> _What is required_
Transcribe the lines below without changes, starting at the line that contains "Click the FirstName column header" and stopping after the line that contains "Click the closing".

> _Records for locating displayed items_

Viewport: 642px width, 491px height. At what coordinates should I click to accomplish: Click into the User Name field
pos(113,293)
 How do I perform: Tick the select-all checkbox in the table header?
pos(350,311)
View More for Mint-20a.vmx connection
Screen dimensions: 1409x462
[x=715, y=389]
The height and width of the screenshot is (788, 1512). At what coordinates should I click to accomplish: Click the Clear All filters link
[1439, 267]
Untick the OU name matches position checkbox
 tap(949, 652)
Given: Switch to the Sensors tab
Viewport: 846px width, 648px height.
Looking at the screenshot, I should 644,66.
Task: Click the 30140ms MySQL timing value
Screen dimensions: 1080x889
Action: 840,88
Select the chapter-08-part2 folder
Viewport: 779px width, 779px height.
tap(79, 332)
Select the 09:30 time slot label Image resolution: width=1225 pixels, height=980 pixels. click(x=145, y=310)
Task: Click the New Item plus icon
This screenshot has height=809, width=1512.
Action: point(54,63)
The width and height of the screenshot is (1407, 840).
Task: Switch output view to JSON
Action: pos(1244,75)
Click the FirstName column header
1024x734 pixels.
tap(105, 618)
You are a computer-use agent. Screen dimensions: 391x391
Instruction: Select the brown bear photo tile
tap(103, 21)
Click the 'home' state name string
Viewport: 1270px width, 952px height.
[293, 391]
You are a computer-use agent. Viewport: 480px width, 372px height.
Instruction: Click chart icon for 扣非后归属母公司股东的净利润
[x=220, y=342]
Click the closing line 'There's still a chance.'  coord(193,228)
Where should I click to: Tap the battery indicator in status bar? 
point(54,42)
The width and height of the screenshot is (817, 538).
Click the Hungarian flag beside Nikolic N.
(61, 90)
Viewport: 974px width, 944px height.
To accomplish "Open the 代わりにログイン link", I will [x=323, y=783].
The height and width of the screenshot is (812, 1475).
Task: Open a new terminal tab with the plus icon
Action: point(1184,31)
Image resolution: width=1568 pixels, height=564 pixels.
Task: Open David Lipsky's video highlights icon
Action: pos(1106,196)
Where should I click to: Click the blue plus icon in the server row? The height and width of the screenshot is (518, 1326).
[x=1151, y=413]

> _Correct response_
Click the FirstName column header
1024x734 pixels.
tap(105, 618)
You are a computer-use agent. Screen dimensions: 391x391
Instruction: Select the brown bear photo tile
tap(103, 21)
Click the 'home' state name string
Viewport: 1270px width, 952px height.
[293, 391]
You are a computer-use agent. Viewport: 480px width, 372px height.
Instruction: Click chart icon for 扣非后归属母公司股东的净利润
[x=220, y=342]
Click the closing line 'There's still a chance.'  coord(193,228)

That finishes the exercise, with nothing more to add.